Blog neighbour Lee Rosenbaum writes today about increases in premiums Sotheby’s auction house, speculating that Christie’s will soon follow suit. She writes:
Here are Sotheby’s new charges (with old ones in parentheses), effective Feb. 1:
Buyers will be charged 25% of first $200,000 (previously $100,000) of the hammer price; 20% of amount above $200,000 to $3 million (previously above $100,000 to $2 million); 12% of excess over $3 million (previously $2 million).
Let’s look at a specific example of how this will work: If your winning bid on an object was $10 million, you would have previously paid $11,365,000 million, including the buyer’s premium. As of next month, it will cost you $11,450,000 million.
Bill Ruprecht, Sotheby’s soon-to-depart president and CEO, issued this statement about the hike:
This will improve Sotheby’s revenue, strengthen the company’s profit margins, fund innovation, help us continue to make interesting and exciting investments in the business, and support our growing online and traditional engagement with clients around the world.
The “clients around the world” who will not feel “supported” by this fee hike are the buyers. They may well declare: “Enough is enough! It’s the sellers [who, in some cases, are charged no commission and even get a cut of the buyer’s premium] who should be footing more of the bill.”
Not so fast.
Auction houses take a cut from sales, meaning that buyers pay more to acquire a work than sellers receive, with the auction house taking the difference. This is similar to what happens when the government taxes a good: buyers pay a higher price than sellers receive, and the state takes the difference. It is as if a ‘wedge’ has been driven between buyers’ and sellers’ effective prices. In auction premiums, as in tax policy analysis, the interesting question is ‘who bears the burden if the size of the wedge increases?’ And the answer does not lie in the side on whom the premium or tax is nominally levied. The allocation of the burden is more complicated that that, because prices adjust in response to changes in premiums (or taxes).
What is the evidence on who bears the burden of auction house premiums?
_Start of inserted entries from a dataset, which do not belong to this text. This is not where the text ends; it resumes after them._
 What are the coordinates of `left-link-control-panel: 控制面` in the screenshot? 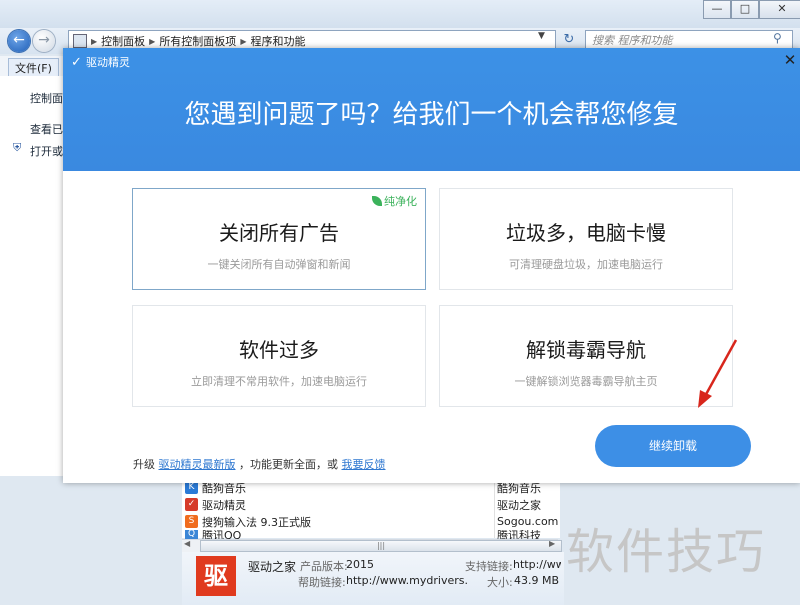 It's located at (46, 98).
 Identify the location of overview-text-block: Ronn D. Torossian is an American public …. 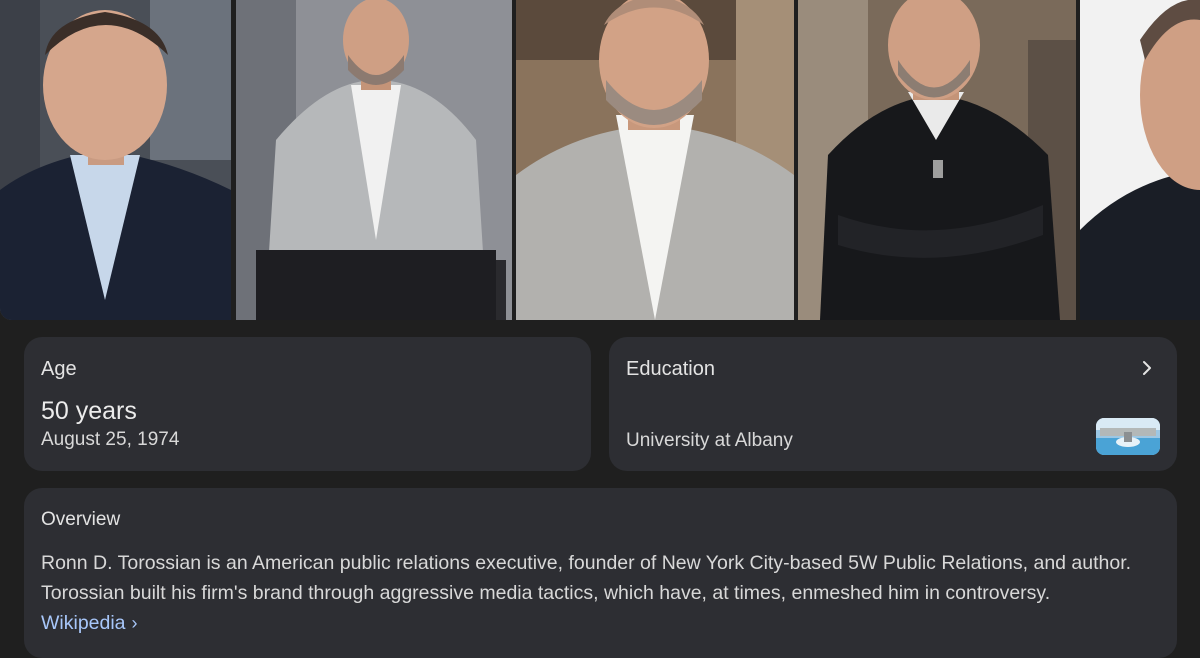
(596, 593).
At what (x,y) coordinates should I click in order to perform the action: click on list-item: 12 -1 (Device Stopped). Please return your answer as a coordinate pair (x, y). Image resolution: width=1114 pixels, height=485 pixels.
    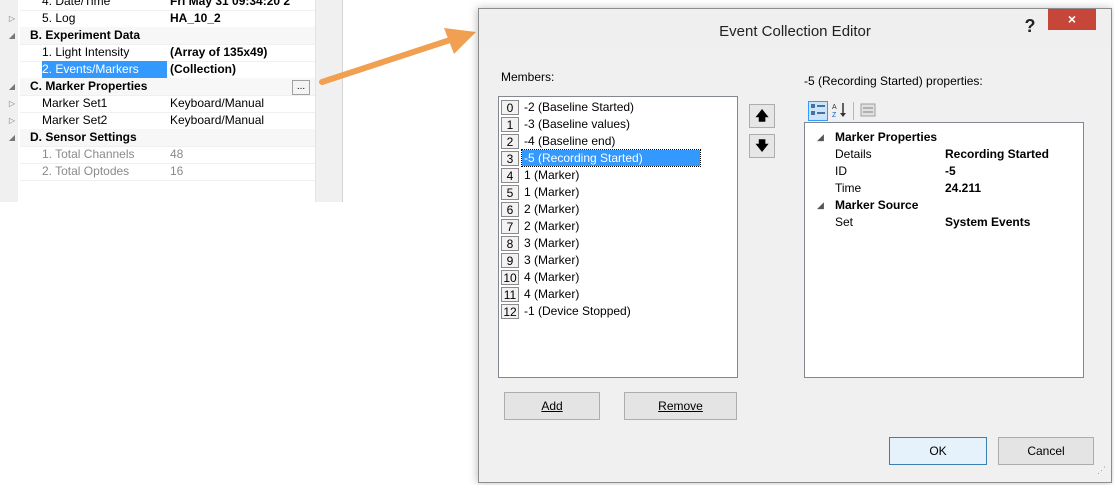
    Looking at the image, I should click on (567, 312).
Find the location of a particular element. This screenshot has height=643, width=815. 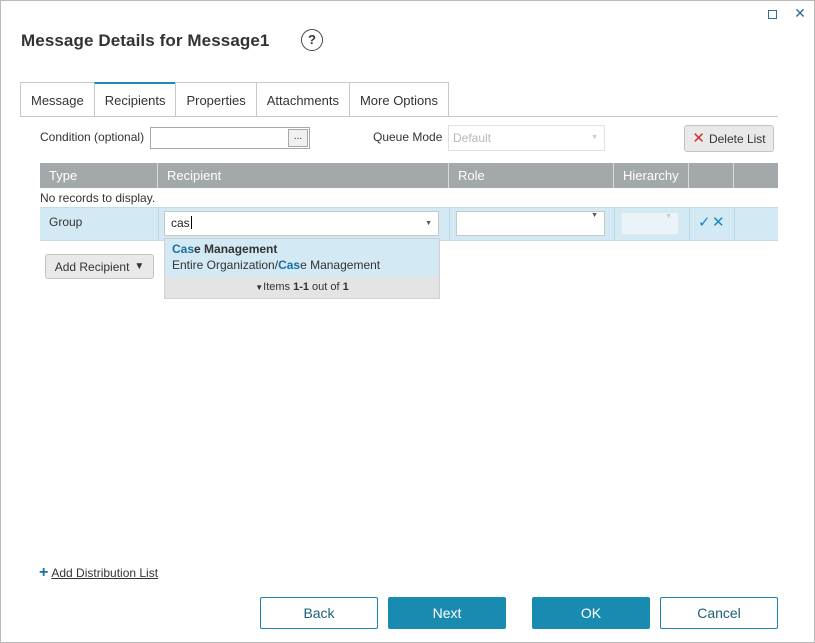

row-type-value: Group is located at coordinates (66, 222).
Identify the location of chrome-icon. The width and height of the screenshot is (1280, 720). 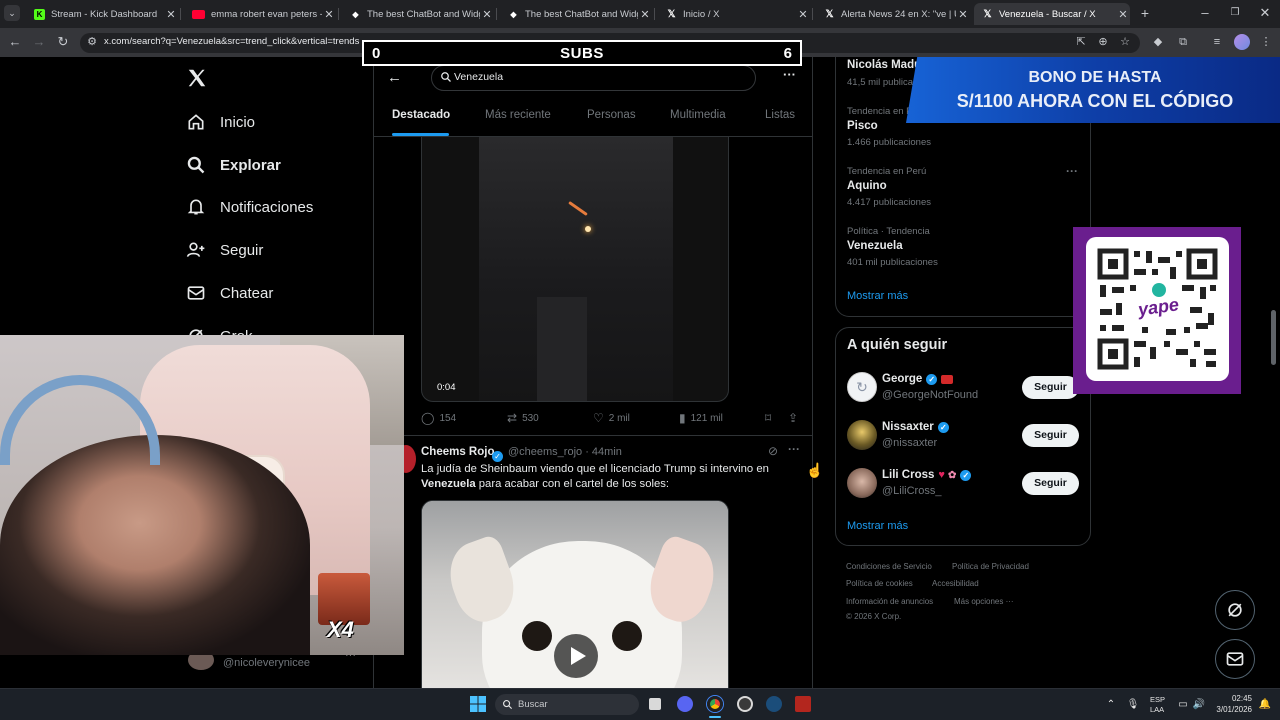
(715, 704).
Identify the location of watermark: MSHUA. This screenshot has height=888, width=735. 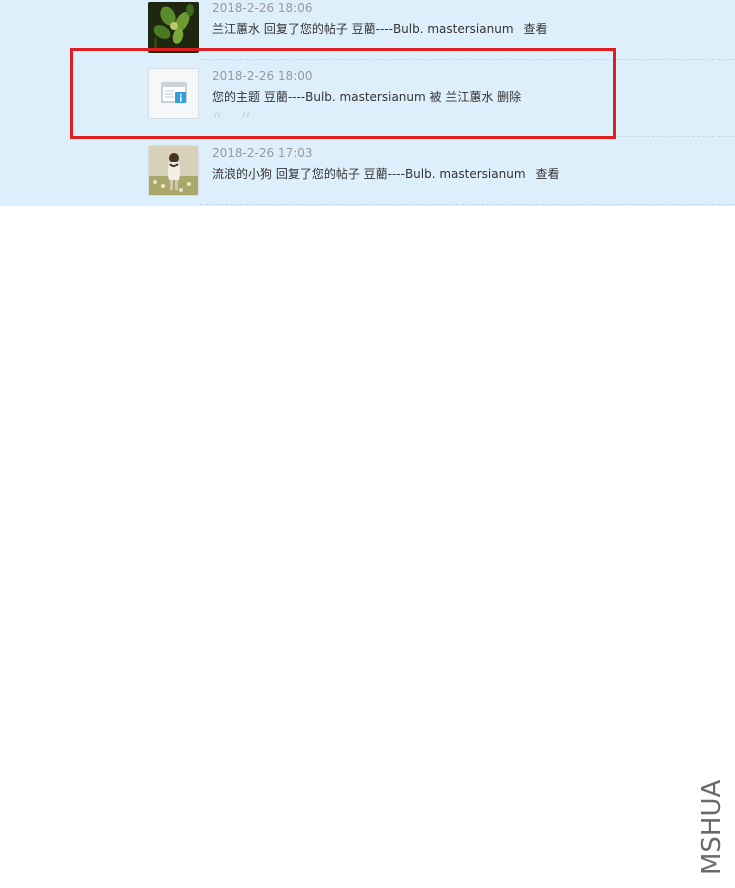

In an economic study of the auction house price-fixing case (and in other papers as well) Orley Ashenfelter and Kathryn Graddy write:
To date, the theory upholds the initial reasoning that increased commissions should have a minimal effect on buyers, with the incidence falling primarily on the sellers.
They reason, and find evidence, that the burden of increases in buyers premiums falls upon sellers.
The reasoning is this: in auctions, the winning bid pays a price equal to the reservation price (the highest total price she is possibly willing to pay) of the second-highest bidder, plus a small increment. That reservation price does not change with changes in buyers premiums. If, for example, the reservation price of the second-highest bidder is $11,365,000 (consisting of a ‘price’ of $10 million and a auction house premium of $1,365,000), that amount does not change with an increase in the rate of the buyers premium. In other words, it doesn’t become $11,450,000 because of some change in auction house policy. Lee Rosenbaum is assuming the winning bid remains at $10 million with the change in buyers premium, but we have no reason to think it would.
The winning bids will fall with an increase in the buyers premium, and that cost is borne by sellers.
Ashenfelter and Graddy:
This analysis would be complete if the number of buyers and sellers in the auction were fixed, and if sellers did not set reserve prices. However, in practice, sellers set a secret reserve price, so that some items go unsold because the bidding does not reach this (seller’s) reserve price. To the extent that buyers are unconstrained by the reserve price, because the item sells for a price higher than the reserve, the analysis above is unaffected.
As Ginsburgh, Legros, and Sahuguet (2004) show, for the situation where the reserve price is binding, however, it is possible that the buyers will end up paying a higher price because of the existence of the buyer’s premium. However, if the reserve price is not binding, and the presence of a reserve price causes the number of bidders participating in the auction to decrease, then prices can be pushed down. This can occur if a buyer’s cost of participating is greater than his expected surplus.
Buyers who fail to purchase or participate in the auction because of the higher commission rates are worse off. In any case, however, this is a second order effect and any harm done to those who do not purchase is not capable of empirical identification. Overall, Ginsburgh, Legros, and Sahuguet (2004) conclude that ex ante, the welfare of all bidders is the same, regardless of the commission [emphasis mine].